## GIVEN PROBLEM
Retype the lines in the records from the one containing "You are a computer-use" to the one containing "the request with", including both of those lines. Leave the pictures out of your copy.

##### DATA LISTING #####

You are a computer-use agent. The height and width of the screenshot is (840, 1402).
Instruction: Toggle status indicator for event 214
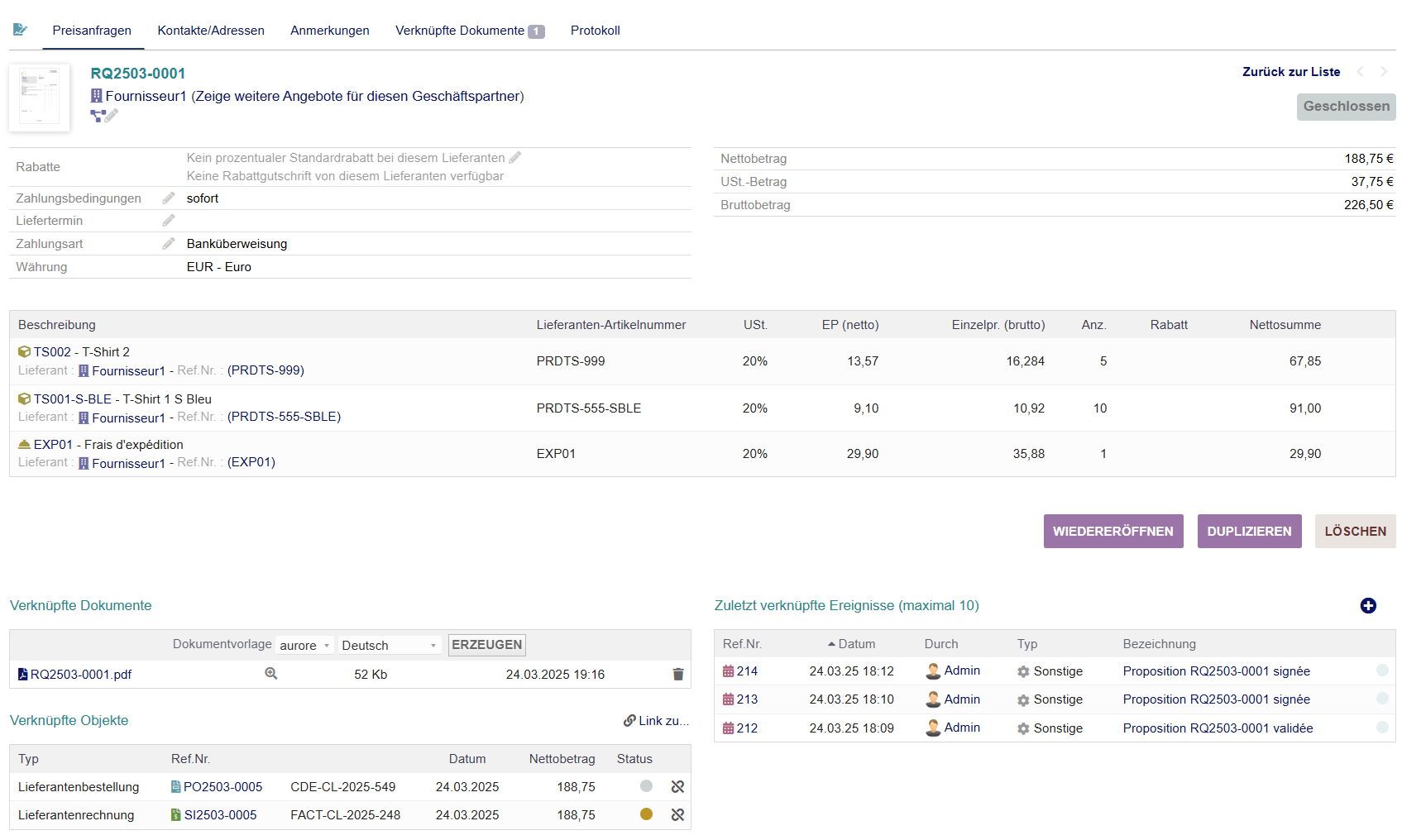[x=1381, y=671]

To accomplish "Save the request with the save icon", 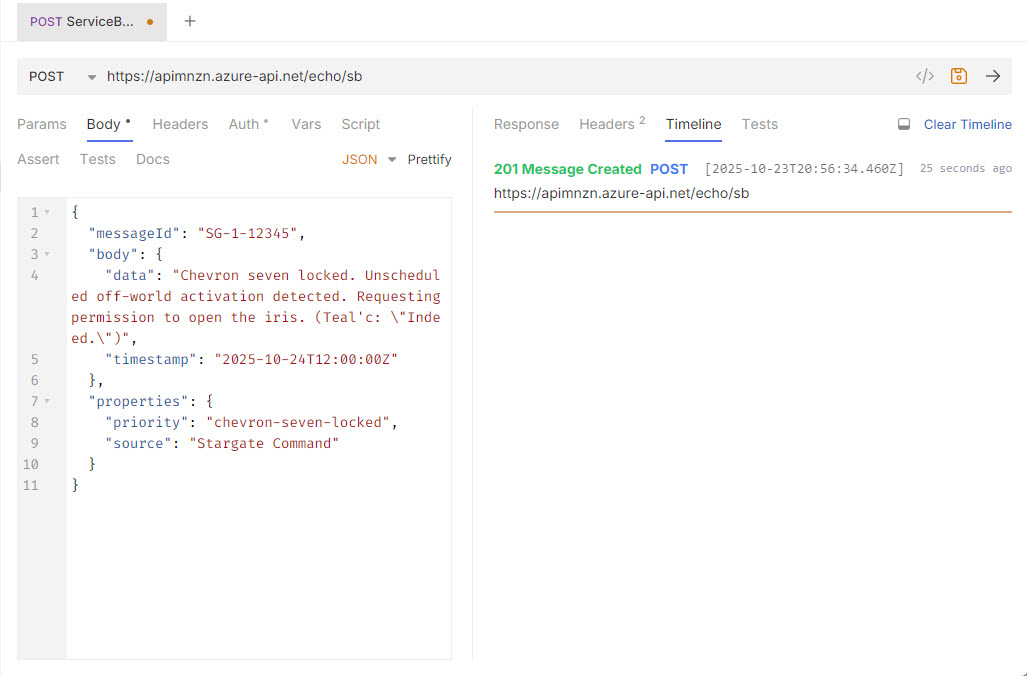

#####
##### DATA LISTING #####

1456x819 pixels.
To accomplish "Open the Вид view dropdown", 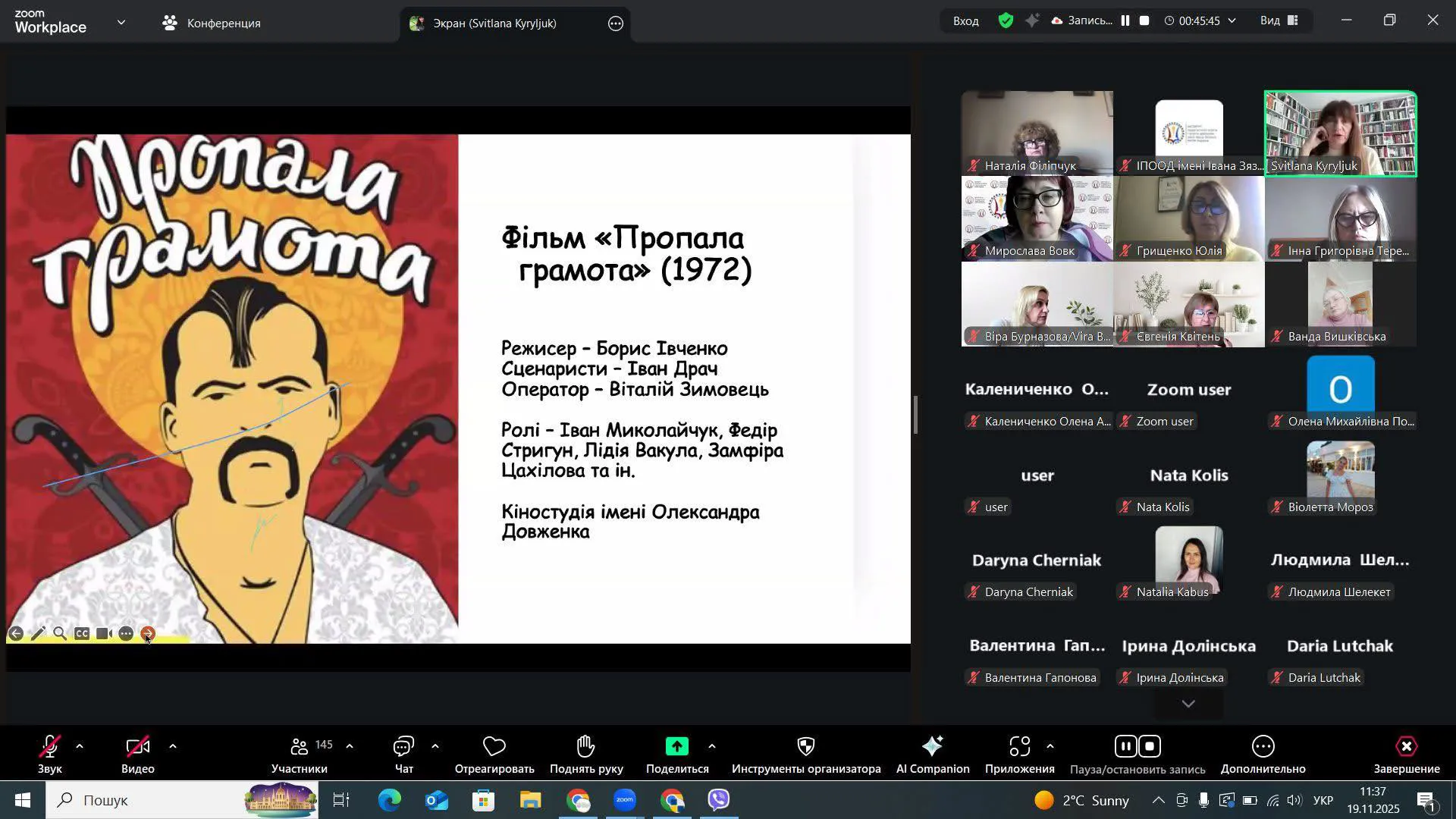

#####
##### DATA LISTING #####

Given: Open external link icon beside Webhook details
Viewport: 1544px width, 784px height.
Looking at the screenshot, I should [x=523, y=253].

#####

## RESULT OF THE EXERCISE
You are a computer-use agent. The height and width of the screenshot is (840, 1402).
Instruction: Toggle status indicator for event 214
[x=1381, y=671]

To accomplish "Save the request with the save icon", 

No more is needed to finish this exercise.